County "tops off'' the new Health headquarters as last beam lifted into place

December 6, 2017

In a rite as old as the building trades, Multnomah County leaders and construction crews “topped out’’ the new Gladys McCoy Health Department Headquarters Wednesday, Dec. 6. More than 100 people whooped and cheered as the last steel beam was raised into the blue sky overhead and installed in place.

“Almost exactly one year ago we had our groundbreaking celebration here right before a major ice storm.  Well, we have come a long way in a year,’’ said Chair Deborah Kafoury. “I am so proud of our Multnomah County project team, and the men and women in the trades who have been out here every day, in rain, in ice, in snow,  making our dream a reality.”

The County is building a 9-story, $94.1 million headquarters for the Health Department across from Union Station. The project has been in the works since 2010 and is expected to bring nearly 500 health professionals to work everyday in Old Town-Chinatown.

Moments before the beam was hoisted, the Chair signed the beam with her name with a peace sign and a heart, as did Commissioners Sharon Meieran, Jessica Vega Pederson and Lori Stegmann,  department heads, project managers, county employees, community partners and dozens of construction workers.

Health Department Co-director Wendy Lear signs the last steel beam.
Health Department Co-director Wendy Lear signs the last steel beam.

Tom Heger, vice president of the County's general contractor, JE Dunn, said the “Topping Out” signifies reaching the highest structural point of the building. In a custom dating to ancient Scandinavia, workers would celebrate the materials used by tying on a tree to the highest wooden beam and hoisting it into place. When the custom made its way to America, the United States flag was added. On Wednesday, crews hoisted the beam bearing the flag, the symbolic evergreen tree, and banner of the partners.
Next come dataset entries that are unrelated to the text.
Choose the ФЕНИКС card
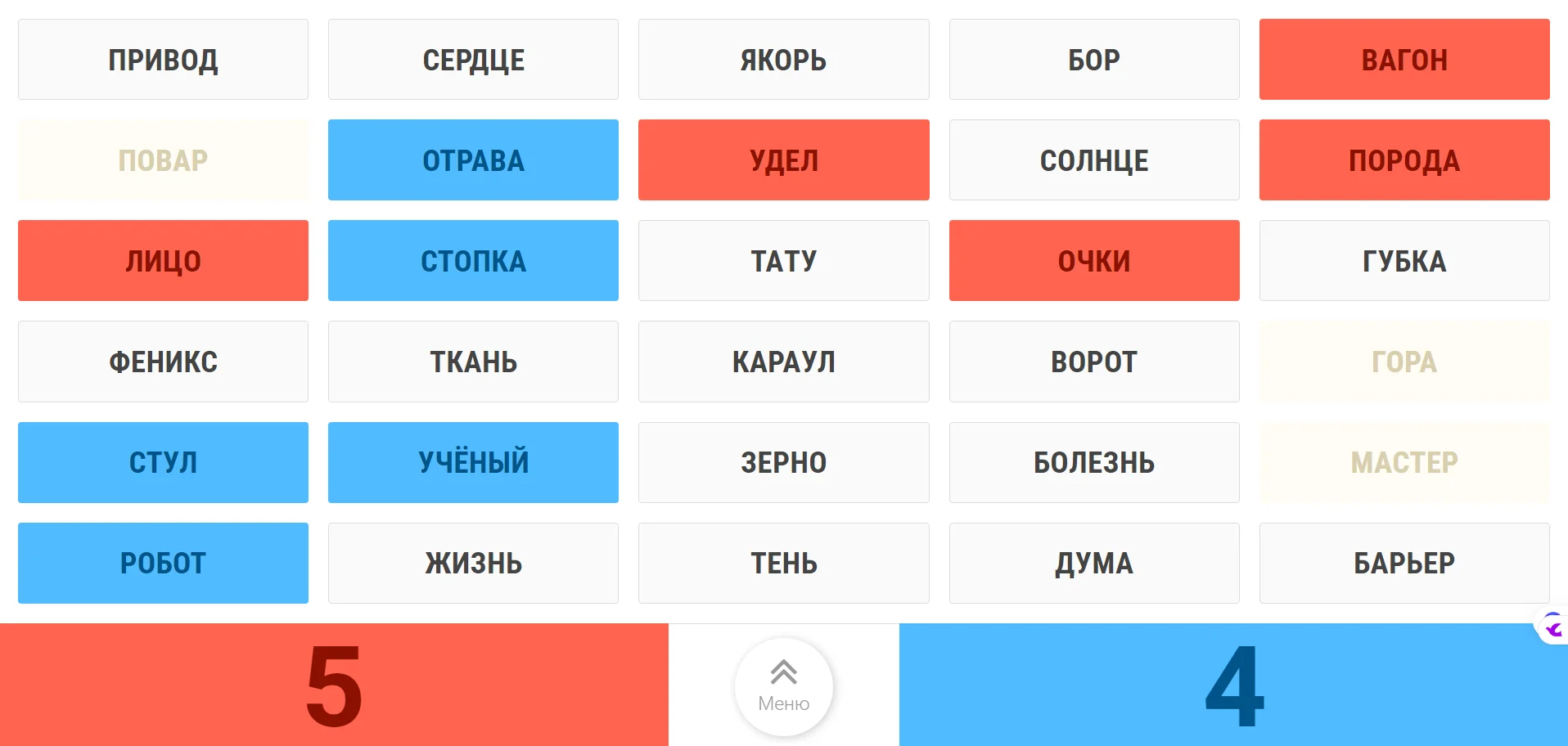The height and width of the screenshot is (746, 1568). point(163,362)
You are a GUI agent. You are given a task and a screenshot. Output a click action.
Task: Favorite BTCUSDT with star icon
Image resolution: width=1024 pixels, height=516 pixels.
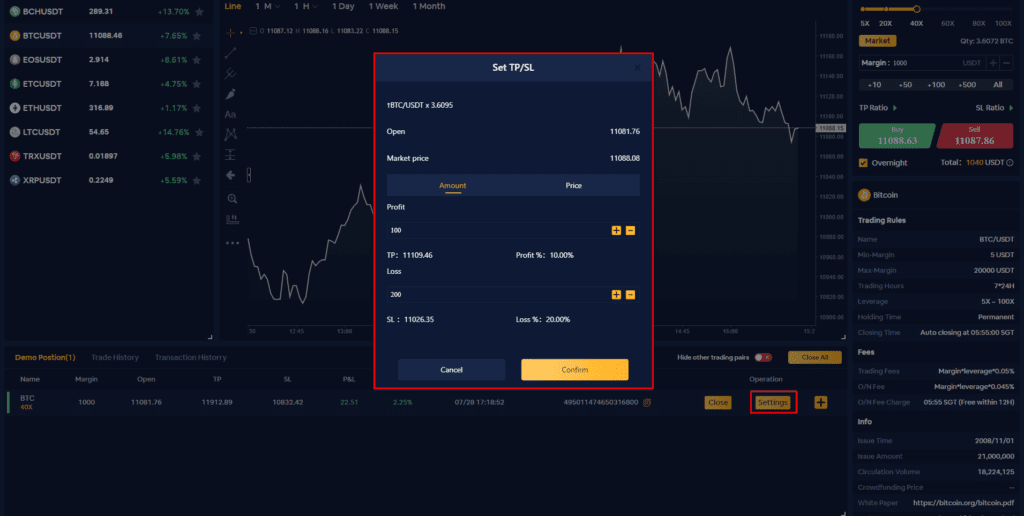point(198,36)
As a crane lifted the steel over NW Glisan between NW Sixth and NW Broadway, two workers poised on other beams near the top of the building expertly pulled the last beam to them and attached it to the superstructure. They then met in the middle of the beam, and shook one another’s hands.  

“This is really our chance to formally thank and appreciate our skilled trades men and women who put the work in place,’’ Heger said.  “The real builders who make this all possible deserve our respect and gratitude’’

Tom Heger of JE Dunn describes the topping out tradition.
Tom Heger, vice president of JE Dunn, describes the topping out tradition.

Heger said the skilled trade workers on this project performed many different types of work, and in impressive quantities. For example, more than 1,150 tons of steel from R.F. Sterns has been used. Among them:

  • 16,900 pieces assembled in the field.              
  • 21,100 bolts.
  • Workers spent 15,500 local shop hours to fabricate the pieces and 12,800 hours to assemble.
Commissioner Sharon Meieran said construction jobs are great, family-wage jobs, and the apprenticeships the County has supported along with this project give workers the training they need to thrive in the trades. She said the County has wanted to build diversity and opportunity in that workforce.

“That’s why we’re requiring that state-approved apprentices have 20 percent of the work by trade on this project, and that at least 20 percent of those apprentices be minorities and 25 percent be women.”

Meieran said the County knows these are challenging goals--the labor market is tight right now. To meet these goals, we need a thriving and diverse labor pool. "Our projects are partnering with Construction Apprenticeship and Workforce Solutions (CAWS) to directly work with and grow pre-apprenticeship training program to increase the available pool of qualified and diverse workers. The program is estimated to help at least 120 minority and women workers obtain employment as registered apprentices,'' Dr. Meieran said.

Chair Kafoury said for more than 150 years, Multnomah County has prevented disease, promoted wellness and provided medical care for all of us, but especially for the County’s most vulnerable people. This building will carry that mission forward for the next 80 years. The gathering included Wendy Shumway, a member of the Community Health Council, which governs the County's clinics, and a member of the Neighborhood Involvement Committee, as well as staff from building designer ZGF Architects, the County’s owner's rep Shiels Obletz and Johnsen and “employees of the best health department in the country: the Multnomah County Health Department!”

The  Chair also thanked the City of Portland, Prosper Portland and Home Forward, and particularly the folks next door at Bud Clark Commons as they tolerate our construction. And we are grateful to the Old Town/Chinatown Neighborhood Association for their continued involvement and support as we have developed our plans for this site.

Vanetta Abdellatif, co-director of the Health Department.

 Vanetta Abdelatif, who co-directs the Health Department with Wendy Lear, said, "We are now one step closer to opening the doors to this incredible facility and continuing to fulfill our mission of serving everyone in our community. This building will house:

  • Clinics to provide critical specialized services to people most in need,
  • A central lab,
  • And 500 dedicated, hard working Health Department staff.

"I'm excited about the opportunity to move into a space that will provide a respectful and beautiful environment of healing and health for the clients we serve, the public and our staff,'' Abdellatif said.